= Claude-Antoine-Auguste Blad =

Claude-Antoine-Auguste Blad (born Brest 20 August 1764, died Toulon 8 December 1802), was a politician of the French revolutionary era.

== Early life ==
The son of a pharmacist in the port of Brest, Blad was employed in the naval administration in the city before the revolution. He was secretary of the local patriotic club and became public prosecutor of the commune in 1791. Blad was elected sixth on the list of deputies from Finistère to the National Convention on 6 September 1792, with 264 votes out of 417.

== Committee of Public Safety ==
During the Trial of Louis XVI he voted for the people to decide the king's fate, and for the death penalty to be suspended until all of the royal family had been expelled from France. On 6 June 1793 he was one of the deputies who signed a protest against the Insurrection of 31 May – 2 June 1793 and was therefore one of the seventy-three for whom arrest warrants were issued. On 3 October he was arrested and spent several months in prison.

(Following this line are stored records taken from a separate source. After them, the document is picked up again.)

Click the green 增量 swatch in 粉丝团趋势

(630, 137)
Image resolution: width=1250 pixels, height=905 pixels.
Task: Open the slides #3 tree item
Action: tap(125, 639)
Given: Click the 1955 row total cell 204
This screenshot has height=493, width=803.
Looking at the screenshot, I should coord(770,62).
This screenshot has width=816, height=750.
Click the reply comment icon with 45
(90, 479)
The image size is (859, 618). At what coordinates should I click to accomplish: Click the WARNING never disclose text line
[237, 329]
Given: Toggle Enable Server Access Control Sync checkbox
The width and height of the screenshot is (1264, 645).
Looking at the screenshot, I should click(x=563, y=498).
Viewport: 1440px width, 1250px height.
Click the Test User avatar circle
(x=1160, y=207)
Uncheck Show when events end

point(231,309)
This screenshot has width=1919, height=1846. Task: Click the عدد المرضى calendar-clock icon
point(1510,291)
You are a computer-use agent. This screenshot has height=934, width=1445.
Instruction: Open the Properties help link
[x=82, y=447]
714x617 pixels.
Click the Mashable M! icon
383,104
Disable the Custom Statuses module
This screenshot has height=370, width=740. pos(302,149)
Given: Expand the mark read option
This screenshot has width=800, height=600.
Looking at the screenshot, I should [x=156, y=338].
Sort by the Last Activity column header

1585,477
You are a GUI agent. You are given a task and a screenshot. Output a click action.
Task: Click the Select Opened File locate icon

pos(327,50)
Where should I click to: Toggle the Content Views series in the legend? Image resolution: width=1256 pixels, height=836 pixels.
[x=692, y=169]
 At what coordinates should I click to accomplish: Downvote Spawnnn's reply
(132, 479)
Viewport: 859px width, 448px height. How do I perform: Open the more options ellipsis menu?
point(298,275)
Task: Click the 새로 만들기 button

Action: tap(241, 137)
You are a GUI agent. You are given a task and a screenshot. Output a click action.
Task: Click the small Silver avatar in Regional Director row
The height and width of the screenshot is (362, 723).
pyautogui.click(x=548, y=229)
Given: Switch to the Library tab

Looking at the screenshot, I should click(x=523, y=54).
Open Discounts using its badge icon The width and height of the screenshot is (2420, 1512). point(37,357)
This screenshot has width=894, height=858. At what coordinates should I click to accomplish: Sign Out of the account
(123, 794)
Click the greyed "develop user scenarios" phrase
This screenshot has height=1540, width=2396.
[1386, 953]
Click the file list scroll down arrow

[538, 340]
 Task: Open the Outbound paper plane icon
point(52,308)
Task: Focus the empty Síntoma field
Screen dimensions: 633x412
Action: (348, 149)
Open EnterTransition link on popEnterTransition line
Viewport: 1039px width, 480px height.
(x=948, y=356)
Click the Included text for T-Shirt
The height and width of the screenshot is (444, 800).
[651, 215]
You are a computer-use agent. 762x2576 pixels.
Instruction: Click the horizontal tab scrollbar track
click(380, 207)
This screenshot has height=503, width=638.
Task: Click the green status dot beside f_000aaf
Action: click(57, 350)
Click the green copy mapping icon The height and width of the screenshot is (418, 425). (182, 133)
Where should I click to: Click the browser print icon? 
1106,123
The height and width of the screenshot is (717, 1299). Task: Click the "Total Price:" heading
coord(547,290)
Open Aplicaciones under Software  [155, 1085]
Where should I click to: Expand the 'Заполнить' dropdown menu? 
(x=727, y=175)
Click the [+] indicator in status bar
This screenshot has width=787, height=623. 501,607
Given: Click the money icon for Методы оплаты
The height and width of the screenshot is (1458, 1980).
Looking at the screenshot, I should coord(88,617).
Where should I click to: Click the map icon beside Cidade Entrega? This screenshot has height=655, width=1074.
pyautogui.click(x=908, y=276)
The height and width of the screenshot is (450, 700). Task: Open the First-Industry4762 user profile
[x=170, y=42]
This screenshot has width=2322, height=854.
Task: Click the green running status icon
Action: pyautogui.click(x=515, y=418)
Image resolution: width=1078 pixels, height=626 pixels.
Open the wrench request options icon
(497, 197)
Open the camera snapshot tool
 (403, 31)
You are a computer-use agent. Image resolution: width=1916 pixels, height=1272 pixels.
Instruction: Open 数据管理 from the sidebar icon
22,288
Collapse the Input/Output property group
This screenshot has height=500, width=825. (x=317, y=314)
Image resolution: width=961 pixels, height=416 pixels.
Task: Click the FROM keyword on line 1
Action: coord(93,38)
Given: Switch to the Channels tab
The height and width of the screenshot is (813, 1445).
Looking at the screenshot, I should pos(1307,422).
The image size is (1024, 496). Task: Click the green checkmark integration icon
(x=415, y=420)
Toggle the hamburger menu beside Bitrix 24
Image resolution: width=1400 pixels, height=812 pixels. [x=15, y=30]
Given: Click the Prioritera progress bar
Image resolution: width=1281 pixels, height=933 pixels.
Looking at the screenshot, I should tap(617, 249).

Freed from prison after the Thermidorean reaction, he resumed his seat in the Convention on 18 Frimaire Year III (8 December 1794). He was named secretary of the Convention on 5 March 1795 and appointed to the Committee of public safety on 3 June 1795. He opposed the Jacobins, speaking against the defence of Laurent Lecointre on 30 March, and on 19 May joined the deputies denouncing the actions of the Committee of public safety before Thermidor. Turning to Louis-Gustave Doulcet de Pontécoulant who was defending Robert Lindet, he cried out 'Do the eighteen months of their tyranny count for nothing with you?' He also rebuked Jeanbon Saint André for having ruined the navy. He also joined the other deputies from Brest in denouncing Joseph Donzé de Verteuil, the public prosecutor of the city's revolutionary tribunal. He was sent as a représentant en mission to the armée de l'Ouest with Tallien. At the time of the Quiberon expedition, after the Republican victory, he demanded that the lives of émigrés aged less than sixteen be spared, but the Convention nevertheless passed a decree condemning them.

== The Council of Five Hundred ==
He stood down from the Committee of Public Safety on 13 Vendemiaire Year IV (5 October 1795). The Convention had decided that two thirds of the seats in the Council of Five Hundred, constituted under the 1795 constitution, were to be reserved for former members of the Convention itself, and on 4 Brumaire Year IV (26 October 1795)he was chosen as one of the deputies to serve in the new body. In the Council he sat on the benches of the right, suspected of royalism.

On 19 January 1796 he protested against the reorganisation of the navy by the Directory. On 18 March 1797 he presented a report on deportees from Saint Domingue who were being detained in France. In his report he opposed a decree by the Directory which placed their fate in the hands of a commission, arguing instead that they should be brought before the tribunal of Charente-Inférieure.

When his term as a Council came to an end in May 1798, he left political life. He was appointed deputy commissioner of the navy at Toulon in 1800 and died in that city in December 1802.